It is a small miracle that Yoani Sánchez will actually be attending the Movies that Matter Festival. Or maybe even a big miracle. For years she attempted to obtain an exit visa, which was refused to Cubans who openly criticise the Communist regime.
Mid-January 2013, a new law abolishing exit visa came into effect that entitles every Cuban to a passport and to travel abroad. Every Cuban, that includes Yoani Sánchez. She remained sceptical, but at the end of January she was suddenly in possession of the much-wanted document.
The abnormal as normal
‘On my way there it occurred to me that there is probably no other country in the world where delivering a passport has news value,’ Sánchez says. ‘But in Cuba the abnormal is accepted as being normal.’
‘Maybe the authorities realised the political price they would have to pay if they hold on to the ideological segregation of those wanting to leave the country. Or maybe they have come to the conclusion that letting critics travel causes less controversy than retaining them on the island.’
The freedom to travel is in some ways a test case for the rest of the world to see how serious the reforms in Cuba really are. ‘I am very critical about the speed and the thoroughness of Raúl Castro’s reforms’, says Sánchez. ‘I must say, however, that this might well be the boldest reform of all reforms implemented by Raúl Castro, having the most far-reaching political and social consequences.’
Strategies of oppression
The reforms in Cuba provide no guarantee that freedom of speech or press freedom will be established. Access to the Internet remains an issue. Sánchez: ‘It still costs a fortune to go online and there are few locations that have Internet access. The connection is incredibly slow, and a huge number of websites have been banned by the government.’

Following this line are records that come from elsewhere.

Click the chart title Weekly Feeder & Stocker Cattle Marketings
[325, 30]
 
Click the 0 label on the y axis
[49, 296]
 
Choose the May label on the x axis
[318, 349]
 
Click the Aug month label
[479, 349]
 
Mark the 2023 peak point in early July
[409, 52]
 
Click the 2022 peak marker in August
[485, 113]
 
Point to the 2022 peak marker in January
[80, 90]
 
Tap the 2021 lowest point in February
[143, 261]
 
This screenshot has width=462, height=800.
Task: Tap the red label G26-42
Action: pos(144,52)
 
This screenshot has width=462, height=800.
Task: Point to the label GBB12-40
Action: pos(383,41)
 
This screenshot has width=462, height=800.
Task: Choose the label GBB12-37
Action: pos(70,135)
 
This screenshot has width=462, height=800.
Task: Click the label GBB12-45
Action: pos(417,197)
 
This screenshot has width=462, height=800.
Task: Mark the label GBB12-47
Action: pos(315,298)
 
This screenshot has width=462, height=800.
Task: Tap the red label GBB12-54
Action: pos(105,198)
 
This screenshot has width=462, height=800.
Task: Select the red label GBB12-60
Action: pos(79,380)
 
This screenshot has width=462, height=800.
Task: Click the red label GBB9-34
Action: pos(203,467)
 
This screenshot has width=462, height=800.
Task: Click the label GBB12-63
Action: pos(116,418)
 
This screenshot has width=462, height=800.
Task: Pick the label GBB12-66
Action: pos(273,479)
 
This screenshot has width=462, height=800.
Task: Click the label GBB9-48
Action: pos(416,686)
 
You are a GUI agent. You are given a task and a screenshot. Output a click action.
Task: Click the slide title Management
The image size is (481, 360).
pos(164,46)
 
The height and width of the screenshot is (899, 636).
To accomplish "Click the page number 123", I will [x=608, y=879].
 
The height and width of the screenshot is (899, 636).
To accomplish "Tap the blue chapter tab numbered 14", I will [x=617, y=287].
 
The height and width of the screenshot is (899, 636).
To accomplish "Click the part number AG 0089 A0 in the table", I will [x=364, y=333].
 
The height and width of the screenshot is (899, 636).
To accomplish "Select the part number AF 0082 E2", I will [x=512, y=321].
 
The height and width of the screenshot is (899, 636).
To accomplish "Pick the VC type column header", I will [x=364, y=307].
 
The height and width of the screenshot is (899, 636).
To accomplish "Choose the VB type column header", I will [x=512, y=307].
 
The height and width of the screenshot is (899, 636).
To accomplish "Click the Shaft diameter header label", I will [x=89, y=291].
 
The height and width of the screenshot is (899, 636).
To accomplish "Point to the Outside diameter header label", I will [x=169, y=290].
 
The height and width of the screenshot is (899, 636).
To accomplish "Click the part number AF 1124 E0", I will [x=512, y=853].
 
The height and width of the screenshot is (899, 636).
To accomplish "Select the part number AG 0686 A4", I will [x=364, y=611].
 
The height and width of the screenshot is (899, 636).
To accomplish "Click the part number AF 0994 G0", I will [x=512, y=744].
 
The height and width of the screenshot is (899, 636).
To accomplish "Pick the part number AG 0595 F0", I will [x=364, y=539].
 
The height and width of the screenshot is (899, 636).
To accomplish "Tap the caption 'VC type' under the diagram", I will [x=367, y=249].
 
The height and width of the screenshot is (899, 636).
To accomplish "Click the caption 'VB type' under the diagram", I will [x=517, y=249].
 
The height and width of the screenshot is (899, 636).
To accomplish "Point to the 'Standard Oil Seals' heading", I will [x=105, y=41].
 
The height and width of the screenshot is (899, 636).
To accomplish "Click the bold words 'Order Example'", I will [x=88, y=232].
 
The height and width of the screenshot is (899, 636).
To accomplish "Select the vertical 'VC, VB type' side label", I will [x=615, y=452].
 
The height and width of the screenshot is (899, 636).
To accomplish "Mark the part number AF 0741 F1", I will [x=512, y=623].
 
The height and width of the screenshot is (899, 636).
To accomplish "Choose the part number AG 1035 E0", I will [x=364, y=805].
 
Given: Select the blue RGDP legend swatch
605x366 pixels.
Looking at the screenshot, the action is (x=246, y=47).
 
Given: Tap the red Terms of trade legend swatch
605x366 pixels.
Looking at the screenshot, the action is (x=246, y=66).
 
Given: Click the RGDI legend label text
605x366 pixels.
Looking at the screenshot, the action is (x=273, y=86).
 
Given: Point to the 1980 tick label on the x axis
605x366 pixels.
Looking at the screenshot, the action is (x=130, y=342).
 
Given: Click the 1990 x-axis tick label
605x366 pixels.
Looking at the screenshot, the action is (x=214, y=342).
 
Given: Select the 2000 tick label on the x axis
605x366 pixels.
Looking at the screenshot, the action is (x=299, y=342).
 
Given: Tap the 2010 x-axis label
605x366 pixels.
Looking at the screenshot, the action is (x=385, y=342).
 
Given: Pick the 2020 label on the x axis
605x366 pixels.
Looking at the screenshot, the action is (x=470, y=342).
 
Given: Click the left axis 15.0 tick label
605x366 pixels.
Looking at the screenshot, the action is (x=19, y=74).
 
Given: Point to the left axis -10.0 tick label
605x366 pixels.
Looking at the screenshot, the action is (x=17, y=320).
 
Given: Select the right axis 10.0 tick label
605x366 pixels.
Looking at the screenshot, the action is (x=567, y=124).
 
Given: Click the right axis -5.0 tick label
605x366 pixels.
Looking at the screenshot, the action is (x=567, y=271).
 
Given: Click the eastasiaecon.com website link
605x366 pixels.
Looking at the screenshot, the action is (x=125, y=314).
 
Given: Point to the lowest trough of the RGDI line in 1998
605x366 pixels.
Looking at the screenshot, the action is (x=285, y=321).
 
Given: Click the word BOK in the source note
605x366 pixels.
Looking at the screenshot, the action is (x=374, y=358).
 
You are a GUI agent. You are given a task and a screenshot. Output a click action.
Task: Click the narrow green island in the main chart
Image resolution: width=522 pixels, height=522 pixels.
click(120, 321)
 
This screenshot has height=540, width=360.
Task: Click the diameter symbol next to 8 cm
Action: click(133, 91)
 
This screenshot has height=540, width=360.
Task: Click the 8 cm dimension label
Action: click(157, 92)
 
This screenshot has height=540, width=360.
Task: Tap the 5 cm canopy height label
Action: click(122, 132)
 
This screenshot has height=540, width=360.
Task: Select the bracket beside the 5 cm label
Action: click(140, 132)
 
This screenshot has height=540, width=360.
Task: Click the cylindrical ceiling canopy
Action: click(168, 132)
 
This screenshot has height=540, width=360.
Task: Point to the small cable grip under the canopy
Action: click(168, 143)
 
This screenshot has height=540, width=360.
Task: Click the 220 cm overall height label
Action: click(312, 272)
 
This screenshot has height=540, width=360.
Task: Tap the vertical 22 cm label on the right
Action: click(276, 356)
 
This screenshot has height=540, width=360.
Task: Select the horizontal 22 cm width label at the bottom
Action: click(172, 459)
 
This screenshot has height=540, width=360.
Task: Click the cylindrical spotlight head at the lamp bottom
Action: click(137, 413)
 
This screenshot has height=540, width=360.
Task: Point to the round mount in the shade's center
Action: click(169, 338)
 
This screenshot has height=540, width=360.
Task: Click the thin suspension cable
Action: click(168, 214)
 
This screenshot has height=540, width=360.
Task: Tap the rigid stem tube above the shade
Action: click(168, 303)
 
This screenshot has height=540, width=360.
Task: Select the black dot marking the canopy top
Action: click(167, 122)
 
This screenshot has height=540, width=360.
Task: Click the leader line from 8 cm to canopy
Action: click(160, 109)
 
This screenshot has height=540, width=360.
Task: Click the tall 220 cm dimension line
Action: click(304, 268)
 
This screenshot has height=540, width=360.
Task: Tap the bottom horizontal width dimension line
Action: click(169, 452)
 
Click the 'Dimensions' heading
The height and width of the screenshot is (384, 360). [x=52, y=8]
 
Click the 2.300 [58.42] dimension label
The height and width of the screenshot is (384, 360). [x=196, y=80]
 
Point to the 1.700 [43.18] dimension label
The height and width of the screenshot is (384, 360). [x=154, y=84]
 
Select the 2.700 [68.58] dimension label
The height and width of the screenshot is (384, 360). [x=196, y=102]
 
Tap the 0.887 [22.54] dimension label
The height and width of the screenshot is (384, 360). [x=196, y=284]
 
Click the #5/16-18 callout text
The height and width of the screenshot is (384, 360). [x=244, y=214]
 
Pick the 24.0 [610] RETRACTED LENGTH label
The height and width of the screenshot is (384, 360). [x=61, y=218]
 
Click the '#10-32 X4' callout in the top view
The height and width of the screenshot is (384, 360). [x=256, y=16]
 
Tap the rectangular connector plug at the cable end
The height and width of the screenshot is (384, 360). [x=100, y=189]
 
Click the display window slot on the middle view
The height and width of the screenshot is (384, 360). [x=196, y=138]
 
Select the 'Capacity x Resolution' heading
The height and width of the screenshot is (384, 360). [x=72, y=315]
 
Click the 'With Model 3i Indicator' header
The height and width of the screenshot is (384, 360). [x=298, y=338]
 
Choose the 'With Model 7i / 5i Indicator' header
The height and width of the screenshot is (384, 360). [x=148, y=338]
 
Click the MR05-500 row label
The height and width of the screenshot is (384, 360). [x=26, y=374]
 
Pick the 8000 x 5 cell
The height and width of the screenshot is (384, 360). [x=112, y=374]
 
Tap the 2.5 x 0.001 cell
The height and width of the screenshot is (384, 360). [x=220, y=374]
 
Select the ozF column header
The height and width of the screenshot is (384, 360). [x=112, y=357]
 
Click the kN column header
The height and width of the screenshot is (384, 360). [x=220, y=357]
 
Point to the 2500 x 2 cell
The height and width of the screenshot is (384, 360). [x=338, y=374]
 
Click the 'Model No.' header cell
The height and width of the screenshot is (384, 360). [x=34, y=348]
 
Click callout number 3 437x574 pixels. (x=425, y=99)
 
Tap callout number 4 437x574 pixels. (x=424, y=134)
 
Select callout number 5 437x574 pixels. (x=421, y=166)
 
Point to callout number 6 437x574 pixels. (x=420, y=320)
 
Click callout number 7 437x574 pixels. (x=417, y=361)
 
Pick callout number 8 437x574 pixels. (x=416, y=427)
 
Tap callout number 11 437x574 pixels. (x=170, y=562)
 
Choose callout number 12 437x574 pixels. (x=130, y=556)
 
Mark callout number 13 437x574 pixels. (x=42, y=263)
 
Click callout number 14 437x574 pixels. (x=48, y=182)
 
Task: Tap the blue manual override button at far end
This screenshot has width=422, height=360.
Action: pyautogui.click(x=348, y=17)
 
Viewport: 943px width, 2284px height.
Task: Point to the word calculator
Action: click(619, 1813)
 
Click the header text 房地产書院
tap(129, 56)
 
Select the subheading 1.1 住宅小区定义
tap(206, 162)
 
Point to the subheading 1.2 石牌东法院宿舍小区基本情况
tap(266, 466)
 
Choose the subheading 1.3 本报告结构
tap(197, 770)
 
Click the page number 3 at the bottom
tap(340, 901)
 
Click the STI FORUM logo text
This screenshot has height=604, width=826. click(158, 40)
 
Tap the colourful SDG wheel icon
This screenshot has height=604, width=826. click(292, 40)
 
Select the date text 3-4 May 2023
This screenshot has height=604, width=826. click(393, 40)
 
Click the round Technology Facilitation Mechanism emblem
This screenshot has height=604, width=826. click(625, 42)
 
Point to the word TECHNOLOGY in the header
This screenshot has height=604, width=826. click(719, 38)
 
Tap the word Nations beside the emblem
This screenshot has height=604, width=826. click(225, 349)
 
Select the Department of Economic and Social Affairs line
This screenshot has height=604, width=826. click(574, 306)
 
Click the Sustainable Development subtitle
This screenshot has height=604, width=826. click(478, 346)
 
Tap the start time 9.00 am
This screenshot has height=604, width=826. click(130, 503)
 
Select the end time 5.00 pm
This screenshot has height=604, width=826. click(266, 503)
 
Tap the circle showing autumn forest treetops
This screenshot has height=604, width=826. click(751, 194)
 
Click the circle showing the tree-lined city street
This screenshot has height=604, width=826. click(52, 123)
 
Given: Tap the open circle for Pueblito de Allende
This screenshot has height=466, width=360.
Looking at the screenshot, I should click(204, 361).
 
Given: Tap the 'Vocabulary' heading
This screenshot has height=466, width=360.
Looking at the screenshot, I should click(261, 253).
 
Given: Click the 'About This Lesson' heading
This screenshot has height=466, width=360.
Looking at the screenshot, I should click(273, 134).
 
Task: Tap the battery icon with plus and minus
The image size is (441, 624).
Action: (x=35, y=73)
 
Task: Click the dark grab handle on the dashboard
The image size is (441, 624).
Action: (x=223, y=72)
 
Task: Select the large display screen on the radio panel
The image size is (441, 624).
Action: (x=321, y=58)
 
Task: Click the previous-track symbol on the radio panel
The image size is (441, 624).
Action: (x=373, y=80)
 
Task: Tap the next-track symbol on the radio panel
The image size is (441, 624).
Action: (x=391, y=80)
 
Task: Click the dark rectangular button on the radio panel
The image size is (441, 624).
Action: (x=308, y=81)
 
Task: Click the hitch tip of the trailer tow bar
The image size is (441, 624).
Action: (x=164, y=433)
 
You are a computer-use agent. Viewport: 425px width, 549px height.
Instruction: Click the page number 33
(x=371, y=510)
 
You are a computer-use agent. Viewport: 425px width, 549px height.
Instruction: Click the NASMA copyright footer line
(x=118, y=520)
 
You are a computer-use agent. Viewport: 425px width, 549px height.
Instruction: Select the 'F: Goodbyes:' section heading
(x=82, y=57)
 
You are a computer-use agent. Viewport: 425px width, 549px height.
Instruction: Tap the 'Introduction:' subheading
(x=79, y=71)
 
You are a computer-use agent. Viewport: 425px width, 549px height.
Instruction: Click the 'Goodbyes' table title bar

Moreover, the latest reforms do not put an end to the threats to which critics like Yoani Sánchez are subjected. ‘The nature of these threats has dramatically changed over the five years that I have been active as a blogger. At first, they were mainly physical. Now they tend to commit character assassination by putting critics in a bad daylight. That is a form of violence and oppression, too. They are very good at “pillorying” us in the media. They also weave a web of lies, disinformation, intrigues and distortions around a person, just to harm someone’s reputation, a strategy that is locally known as “murdering the messenger”. It doesn’t matter whether or not it actually represents your opinion, or whether the information you provide is true or false.’
‘In my case this is done by publishing articles full of libel and lies, in which they link me to the United States, stating that I work for the Americans, which is completely untrue. They use very aggressive terms like “mercenary”.’
Sánchez says that the authorities have taken a vicious stance now they know that she will be travelling abroad. ‘They know I will be given the opportunity to speak about my own experiences and about the projects, ideas and dreams I have for the future of Cuba. They know they cannot silence me.’